• [Stated goal]:
Edit the listing starting with the line that contains "Image resolution: width=919" and going on through the line that contains "This screenshot has height=720, width=960.", replacing "badge" with "emblem" and keeping everything else the same. Give back only those lines.

*** Records for this exercise

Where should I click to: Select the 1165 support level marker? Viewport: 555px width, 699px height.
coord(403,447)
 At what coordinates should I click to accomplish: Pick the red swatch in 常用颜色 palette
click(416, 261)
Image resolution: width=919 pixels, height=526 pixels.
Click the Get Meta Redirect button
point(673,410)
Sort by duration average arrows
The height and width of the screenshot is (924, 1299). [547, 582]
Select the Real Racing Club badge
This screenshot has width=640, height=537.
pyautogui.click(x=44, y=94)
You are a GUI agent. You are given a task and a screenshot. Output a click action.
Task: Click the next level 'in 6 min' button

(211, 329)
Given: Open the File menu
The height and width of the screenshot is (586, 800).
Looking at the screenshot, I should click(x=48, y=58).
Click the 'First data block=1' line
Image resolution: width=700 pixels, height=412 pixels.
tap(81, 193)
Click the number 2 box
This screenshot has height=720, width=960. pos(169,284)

******
*** Records for this exercise

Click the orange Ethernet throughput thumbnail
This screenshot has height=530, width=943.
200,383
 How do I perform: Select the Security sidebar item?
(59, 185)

******

• [The solution]:
Image resolution: width=919 pixels, height=526 pixels.
Click the Get Meta Redirect button
point(673,410)
Sort by duration average arrows
The height and width of the screenshot is (924, 1299). [547, 582]
Select the Real Racing Club emblem
This screenshot has width=640, height=537.
pyautogui.click(x=44, y=94)
You are a GUI agent. You are given a task and a screenshot. Output a click action.
Task: Click the next level 'in 6 min' button

(211, 329)
Given: Open the File menu
The height and width of the screenshot is (586, 800).
Looking at the screenshot, I should click(x=48, y=58).
Click the 'First data block=1' line
Image resolution: width=700 pixels, height=412 pixels.
tap(81, 193)
Click the number 2 box
This screenshot has height=720, width=960. pos(169,284)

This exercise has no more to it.